Producer Prices Rise 0.2% in March as Wholesale Gasoline Rise 7.2%

the report on producer prices for March was pretty much in line with expectations, as the seasonally adjusted March Producer Price Index (PPI) for Final Demand indicated a 0.2% increase, as final demand for wholesale goods rose 0.3% while final demand for services increased by 0.1%, following on a 0.5% decrease in February, when lower margins for trade, transportation and warehousing dragged the services index lower…the headline year over year wholesale price change edged further into negative territory, falling from 0.6% in February to 0.8% in March, which would correspond to the greatest drop in wholesale prices since 2009..

the 0.3% increase in the index for final demand for goods was the first increase in 9 months, as a rebound in wholesale energy prices drove the index, with a 7.2% increase in wholesale gasoline outweighing decreases of 1.7% in residential natural gas and 1.9% in home heating oil…meanwhile, the index for final demand for food  fell by 0.8% with drops of 7.6% for wholesale seafood, 6.9% for wholesale fruit, and 5.1% for producer pork…eliminating the volatile food and energy indexes left core producer prices for finished goods 0.2% higher for the month, with a 1.5% increase in producer prices for industrial chemicals the largest change in any line item component…

meanwhile, the index for final demand for services rose by 0.1% after falling 0.5% in February, as both the margins for final demand for trade services and the index for final demand for transportation and warehousing services dropped 0.2%, while the index for final demand for services less trade, transportation, and warehousing services rose 0.3%…the largest increase in the services was an 11.3% increase in margins for major household appliances retailers, who have seen their margins increase by over 35% over the last 4 months…

this report also showed the price index for processed goods for intermediate demand fell by 0.1% in March, the eighth drop in a row, leaving intermediate processed goods 6.7% lower priced than a year ago….that included a 0.8% drop in the index for processed foods and feeds and a 0.2% decrease in the price index for processed goods for intermediate demand less food and energy, while prices for intermediate energy goods rose by 0.5%, their first increase in 7 months….in addition, the price index for intermediate unprocessed goods fell by 1.7%, after falling 3.9 in February and 9.4% in January and is now 26.5% below the level of a year ago, on a 1.4% drop in the index for unprocessed foodstuffs and feedstuffs, while raw energy goods also fell by 1.4% and the index for unprocessed goods less food and energy was 2.3% lower…

finally, the price index for services for intermediate demand rose 0.2% in March, as a 0.4% decrease in the index for transportation and warehousing services for intermediate demand was offset by a 0.4% increase in prices for intermediate services less trade, transportation, and warehousing and a 0.2% increase in the index for trade services for intermediate demand…over the 12 months ended in March, the price index for services for intermediate demand has risen 1.0%…

Consumer Prices Rise 0.2% on Fuel and Housing

the change in the March Consumer Price Index was also in line with expectations, as both the CPI and core prices rose by a modest 0.2%….the Consumer Price Index Summary from the BLS showed that the March 0.2% increase in overall seasonally adjusted prices followed a similar increase in February after 5 months of lower readings precipitated by the drop in oil prices, which left the all items index 0.1% lower than it was a year ago, while the index for all items less food and energy rose 0.2% for the 3rd month in a row and was 1.8% higher than a year earlier… .the unadjusted CPI-U (for urban consumers), which was set with prices of the 1982 to 1984 period equal to 100, rose to 236.119 in March from 234.722 in February, a 0.6% increase, but a level 0.07% lower than the 236.293 reading from March of last year….

#### Entries:
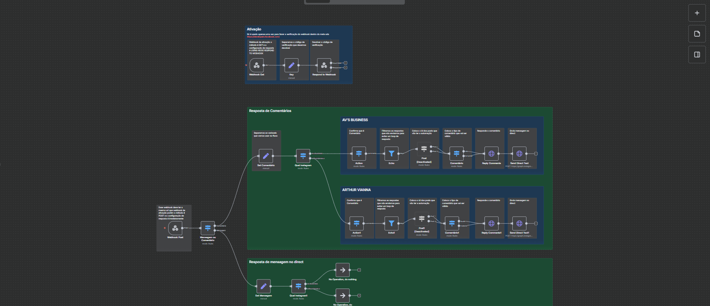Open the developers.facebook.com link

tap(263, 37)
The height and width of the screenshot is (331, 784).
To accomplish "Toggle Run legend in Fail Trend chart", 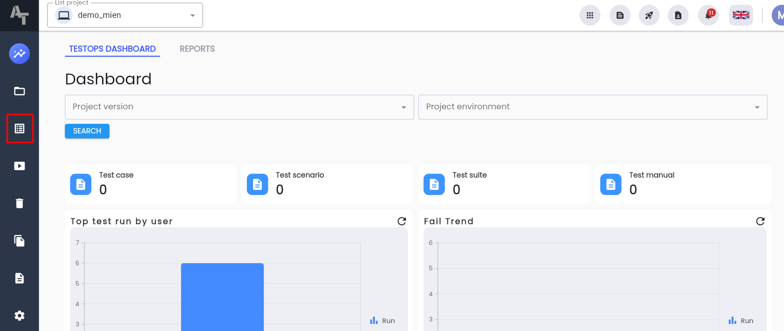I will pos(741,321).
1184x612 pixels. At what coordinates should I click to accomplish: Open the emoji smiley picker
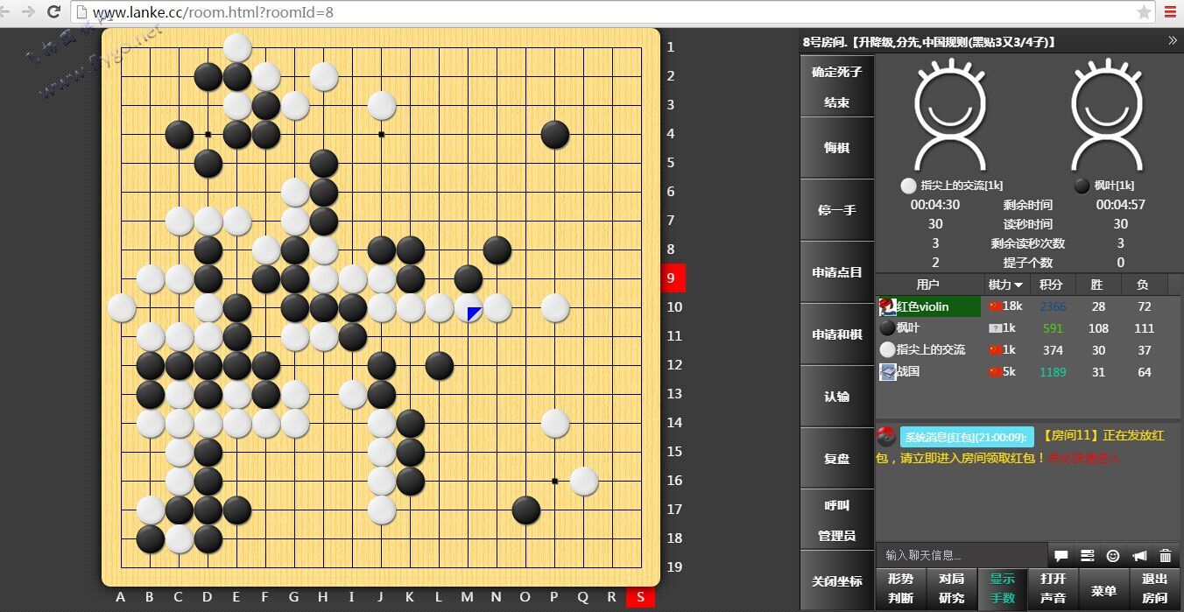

#### Problems and tasks:
a. Repeat everything in the price index report from "Producer Prices Rise" down to "prices since 2009..".
b. According to the price index report, by what percentage did margins for major household appliances retailers increase in March?
c. Continue the price index report with the passage that would come next after its last sentence.
The entries are separate from the price index report.

#### Task-by-task answers:
a.
Producer Prices Rise 0.2% in March as Wholesale Gasoline Rise 7.2%

the report on producer prices for March was pretty much in line with expectations, as the seasonally adjusted March Producer Price Index (PPI) for Final Demand indicated a 0.2% increase, as final demand for wholesale goods rose 0.3% while final demand for services increased by 0.1%, following on a 0.5% decrease in February, when lower margins for trade, transportation and warehousing dragged the services index lower…the headline year over year wholesale price change edged further into negative territory, falling from 0.6% in February to 0.8% in March, which would correspond to the greatest drop in wholesale prices since 2009..

b. 11.3%

c.
the seasonally adjusted energy price index rose by 1.1% in March on 3.8% higher prices for energy commodities which was partially offset by a 1.5% drop in the index for energy services…gasoline prices were 3.9% higher and fuel oil prices rose by 5.9% while electricity prices were 1.1% lower and utility natural gas prices fell 2.7%…the seasonally adjusted food index fell by 0.2% and was reduced to 2.3% higher than a year ago as prices for food at home fell 0.5% and prices for food away from home rose 0.2%…among food at home categories, prices for fruits and vegetables fell 1.4%, leaving them 1.1% lower than a year ago, as fresh fruits saw a 2.5% decrease in prices leaving them 4.6% below a year earlier…March meat poultry and fish prices were also off by 0.5% as the pork price index fell 2.6% while other meats were mixed…in addition, the dairy price index fell 0.5%, beverages and beverage materials were 0.5% lower, while prices for cereals and bakery products rose 0.4%..the itemized list for prices of over 100 separate food items is included at the beginning of Table 2, which gives us a line item breakdown for prices of more than 200 items overall…other tables we usually cite include: Table 1. Consumer Price Index by expenditure category and Table 3. Consumer Price Index special aggregate indexes..

Core prices, or the price changes for “All items less food and energy” are also included on the first two tables, with price changes for commodities (aka durable and non-durable goods) preceding price changes for services…it’s here we learn that prices for all commodities less food and energy rose 0.3% in March after a 0.2% increase in February, which suggests a similar deflator will be used on retail sales for March when computing personal consumption expenditures of goods for the month….generally, retail sales excluding gas stations, restaurants and groceries will be deflated with components here, while sales from those aforementioned retailers will be deflated with their appropriate CPI index by the BEA in arriving at the price indexes for personal consumption expenditures for goods…similarly, prices for services less energy services, shown here as up 0.2% in March, will be used in computing the personal consumption expenditures price index for services…the differences between this consumer price index, and the PCE price index, then, is not in the prices for individual items, but in their weighting…the housing components of the CPI account for nearly 40% of the index, with rent and owners equivalent rent, both up 0.3% in March, accounting for nearly a third of the total index…for the PCE price index, they are prorated on their real contribution to overall consumption, which meant that for the 4th quarter, housing and utilities counted as just 17.8% of the PCE price index….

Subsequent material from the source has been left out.